# Who is Not Going.....



## Robbie101 (Jan 30, 2008)

To FL....


If you are not, and would like to shoot this weekend.....

Lets put on a small tourny or something....


10 to 15 bux to enter... 100% Pay Back


Something like Sunday Round 1 or so at the Course in Social Circle......


----------



## Robbie101 (Jan 30, 2008)

Come on, I know some one is not going.........Or, is everyone going....


I want to go......


----------



## rockdawg (Jan 30, 2008)

You winning last weekend must have everybody scared.


----------



## Robbie101 (Jan 30, 2008)

lol.........Not sure bout all that.....


----------



## Chiller (Jan 30, 2008)

I'm not going but I can't shoot this weekend...


----------



## Robbie101 (Jan 30, 2008)

Chiller said:


> I'm not going but I can't shoot this weekend...


----------



## waits (Jan 30, 2008)

I'm your huckleberry.


----------



## Robbie101 (Jan 30, 2008)

Really.............


----------



## alligood729 (Jan 30, 2008)

waits said:


> I'm your huckleberry.



WHAT?????? You ain't goin' this weekend???? You sandbagger you, where are your manners!!??? I was hoping you was going!! I'm planning on it right now, but it could be a last minute thing, you know what I mean??? Oh yeah, you ain't gonna believe this, but I sold the PI.......RASPBERRY bow!!! Whatta ya think about that???


----------



## Robbie101 (Jan 30, 2008)

I wish i was going........Id give my well...........NVM

And you did What................................

Im hoping your following that with, I got a MM..........


----------



## adicted2archery4 (Jan 30, 2008)

would love to go but have the kids this weekend .when i have them they decide what goes on.plus got to work this weekend.


----------



## alligood729 (Jan 30, 2008)

alligood729 said:


> WHAT?????? You ain't goin' this weekend???? You sandbagger you, where are your manners!!??? I was hoping you was going!! I'm planning on it right now, but it could be a last minute thing, you know what I mean??? Oh yeah, you ain't gonna believe this, but I sold the PI.......RASPBERRY bow!!! Whatta ya think about that???



Just kiddin!!!!


----------



## SupermanPeacock (Jan 30, 2008)

Things aren't gonna work out for me to go either. If it goes down, I'm in.


----------



## waits (Jan 30, 2008)

alligood729 said:


> Just kiddin!!!!



I wish I was going I always have a great time. I seen on archery talk whare you were selling your bow. What did you get to replace it.


----------



## GAcarver (Jan 30, 2008)

I'd come and shoot, but your to far frome me.


----------



## alligood729 (Jan 30, 2008)

waits said:


> I wish I was going I always have a great time. I seen on archery talk whare you were selling your bow. What did you get to replace it.

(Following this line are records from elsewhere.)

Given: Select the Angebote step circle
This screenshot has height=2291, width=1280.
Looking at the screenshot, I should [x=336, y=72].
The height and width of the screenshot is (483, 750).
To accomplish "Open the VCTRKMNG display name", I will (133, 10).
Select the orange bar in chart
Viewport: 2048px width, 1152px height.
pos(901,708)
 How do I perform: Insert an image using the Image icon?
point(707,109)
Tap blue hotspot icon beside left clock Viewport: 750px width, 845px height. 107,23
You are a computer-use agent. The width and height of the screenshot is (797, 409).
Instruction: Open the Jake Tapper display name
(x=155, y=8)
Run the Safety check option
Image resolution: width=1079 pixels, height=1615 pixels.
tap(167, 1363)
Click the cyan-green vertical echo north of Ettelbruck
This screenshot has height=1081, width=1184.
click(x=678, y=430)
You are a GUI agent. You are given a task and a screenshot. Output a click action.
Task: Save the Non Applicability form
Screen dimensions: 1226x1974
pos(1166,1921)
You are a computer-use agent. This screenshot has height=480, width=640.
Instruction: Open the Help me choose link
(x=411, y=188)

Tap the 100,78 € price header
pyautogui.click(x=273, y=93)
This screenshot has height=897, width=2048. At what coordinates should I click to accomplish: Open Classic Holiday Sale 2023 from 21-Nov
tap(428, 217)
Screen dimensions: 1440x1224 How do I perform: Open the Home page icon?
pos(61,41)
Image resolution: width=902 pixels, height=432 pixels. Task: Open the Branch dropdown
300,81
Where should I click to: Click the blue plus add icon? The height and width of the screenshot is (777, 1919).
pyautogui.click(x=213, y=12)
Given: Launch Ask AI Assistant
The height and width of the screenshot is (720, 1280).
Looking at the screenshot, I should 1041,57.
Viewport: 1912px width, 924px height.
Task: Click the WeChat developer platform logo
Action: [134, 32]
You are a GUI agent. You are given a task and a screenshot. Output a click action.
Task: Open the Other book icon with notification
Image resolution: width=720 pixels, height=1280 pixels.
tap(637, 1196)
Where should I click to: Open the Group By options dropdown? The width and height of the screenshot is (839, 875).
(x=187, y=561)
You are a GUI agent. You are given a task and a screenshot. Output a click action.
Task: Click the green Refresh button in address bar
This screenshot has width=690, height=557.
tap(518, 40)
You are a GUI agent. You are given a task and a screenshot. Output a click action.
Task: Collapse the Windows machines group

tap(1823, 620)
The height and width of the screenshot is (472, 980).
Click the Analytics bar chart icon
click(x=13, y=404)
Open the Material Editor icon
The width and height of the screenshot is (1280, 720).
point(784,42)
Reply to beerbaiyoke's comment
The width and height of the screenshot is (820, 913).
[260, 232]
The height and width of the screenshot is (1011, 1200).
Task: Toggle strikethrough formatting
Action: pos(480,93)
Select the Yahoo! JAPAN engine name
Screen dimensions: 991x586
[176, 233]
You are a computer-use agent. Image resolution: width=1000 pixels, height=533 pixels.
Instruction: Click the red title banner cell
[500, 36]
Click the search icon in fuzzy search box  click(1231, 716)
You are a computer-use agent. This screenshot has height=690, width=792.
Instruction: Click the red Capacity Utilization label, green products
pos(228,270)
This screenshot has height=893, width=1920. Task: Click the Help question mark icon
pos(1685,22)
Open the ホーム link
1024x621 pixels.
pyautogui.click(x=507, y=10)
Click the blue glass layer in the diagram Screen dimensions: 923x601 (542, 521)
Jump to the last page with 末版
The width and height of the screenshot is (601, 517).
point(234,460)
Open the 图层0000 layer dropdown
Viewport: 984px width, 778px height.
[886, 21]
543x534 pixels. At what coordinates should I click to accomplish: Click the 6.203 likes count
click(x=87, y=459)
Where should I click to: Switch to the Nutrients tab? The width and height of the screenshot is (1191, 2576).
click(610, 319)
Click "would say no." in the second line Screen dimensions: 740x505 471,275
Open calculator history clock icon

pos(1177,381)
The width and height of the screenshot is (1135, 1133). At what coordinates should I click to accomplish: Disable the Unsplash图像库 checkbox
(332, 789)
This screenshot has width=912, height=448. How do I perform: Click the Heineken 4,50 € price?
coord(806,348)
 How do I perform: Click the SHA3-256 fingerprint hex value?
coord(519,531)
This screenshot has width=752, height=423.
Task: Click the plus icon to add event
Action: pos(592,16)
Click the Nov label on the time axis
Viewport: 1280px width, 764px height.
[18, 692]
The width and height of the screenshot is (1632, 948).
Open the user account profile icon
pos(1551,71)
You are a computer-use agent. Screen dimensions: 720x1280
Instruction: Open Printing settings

Look again, just kiddin'''!!


----------



## Robbie101 (Jan 30, 2008)

lol............Alligood and his bows.........


Wait, who am i to talk........lol


So, We gonna do this, this weekend or not.........May wind up having a chance to win some good money if we get some Participation.....


----------



## SupermanPeacock (Jan 30, 2008)

Robbie101 said:


> lol............Alligood and his bows.........
> 
> 
> Wait, who am i to talk........lol
> ...



Find us a place to go and let's git'er done. 
Is Mr Hillsman goin outta town? He probably wouldn't object to a bunch of us showin up over there.


----------



## Robbie101 (Jan 30, 2008)

I was thinkin the DNR Course........Dont cost anything to shoot that one......


----------



## Robbie101 (Jan 30, 2008)

Ok, So Fig it this way......


15.00 Per Person.......... If we can get say 5 people...

Thats 75.00

45.00 1st Place
30.00 2nd Place


Or, If we could Get 10 People 

75 1st Place
55 2nd Place
20 3rd Place

Or something to that Nature, The more people, the more money.....


----------



## SupermanPeacock (Jan 30, 2008)

I'm in dude, let's get it on

DNR is fine too.
We can set a time and talk it up tomorrow night at 12pt.


----------



## Robbie101 (Jan 30, 2008)

Rgr That Dude.....

If i shoot like i just did, it should be like taking candy from a baby...... (umm, now where did that come from...)


----------



## badcompany (Jan 30, 2008)

I like the new avatar peacock, And I cant believe you arent going to Fla.


----------



## hansel (Jan 30, 2008)

I've got to work


----------



## SupermanPeacock (Jan 30, 2008)

badcompany said:


> I like the new avatar peacock, And I cant believe you arent going to Fla.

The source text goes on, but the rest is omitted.